Work instructions »
Whenever a line in the records below holds the string "agent", copy it out.

::: Given entries :::

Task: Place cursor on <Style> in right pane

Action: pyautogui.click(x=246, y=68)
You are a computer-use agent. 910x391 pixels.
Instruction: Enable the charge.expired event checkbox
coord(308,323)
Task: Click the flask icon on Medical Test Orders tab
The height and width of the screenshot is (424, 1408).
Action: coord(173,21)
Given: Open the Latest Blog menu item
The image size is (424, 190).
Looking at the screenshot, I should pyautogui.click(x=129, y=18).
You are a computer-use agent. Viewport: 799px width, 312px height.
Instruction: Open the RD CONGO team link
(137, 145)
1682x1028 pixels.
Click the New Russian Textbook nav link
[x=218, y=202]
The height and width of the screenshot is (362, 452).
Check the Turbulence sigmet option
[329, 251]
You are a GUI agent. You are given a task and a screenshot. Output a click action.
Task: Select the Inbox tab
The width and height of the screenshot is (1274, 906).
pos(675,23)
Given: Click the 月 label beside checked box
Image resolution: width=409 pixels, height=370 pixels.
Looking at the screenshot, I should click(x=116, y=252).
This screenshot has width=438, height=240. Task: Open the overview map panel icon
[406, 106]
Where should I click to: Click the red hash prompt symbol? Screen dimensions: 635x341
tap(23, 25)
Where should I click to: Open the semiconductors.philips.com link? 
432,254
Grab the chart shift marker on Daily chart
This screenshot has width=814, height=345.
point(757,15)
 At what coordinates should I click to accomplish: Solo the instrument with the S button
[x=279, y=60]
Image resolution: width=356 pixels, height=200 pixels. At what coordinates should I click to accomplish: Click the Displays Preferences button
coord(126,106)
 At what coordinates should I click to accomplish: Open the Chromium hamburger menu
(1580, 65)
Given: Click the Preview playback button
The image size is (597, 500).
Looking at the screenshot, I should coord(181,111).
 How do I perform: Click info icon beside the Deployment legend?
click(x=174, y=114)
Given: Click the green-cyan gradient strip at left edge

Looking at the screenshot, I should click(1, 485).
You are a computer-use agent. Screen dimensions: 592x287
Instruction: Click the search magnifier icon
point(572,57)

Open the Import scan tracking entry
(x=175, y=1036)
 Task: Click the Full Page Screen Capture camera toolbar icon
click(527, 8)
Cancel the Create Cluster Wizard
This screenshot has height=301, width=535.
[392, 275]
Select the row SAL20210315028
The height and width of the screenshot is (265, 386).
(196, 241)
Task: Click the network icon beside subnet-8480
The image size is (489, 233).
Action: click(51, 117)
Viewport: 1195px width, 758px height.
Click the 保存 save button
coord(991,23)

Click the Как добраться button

:::

Response »
You are a computer-use agent. 910x391 pixels.
You are a computer-use agent. Viewport: 799px width, 312px height.
You are a GUI agent. You are given a task and a screenshot. Output a click action.
You are a computer-use agent. Screen dimensions: 592x287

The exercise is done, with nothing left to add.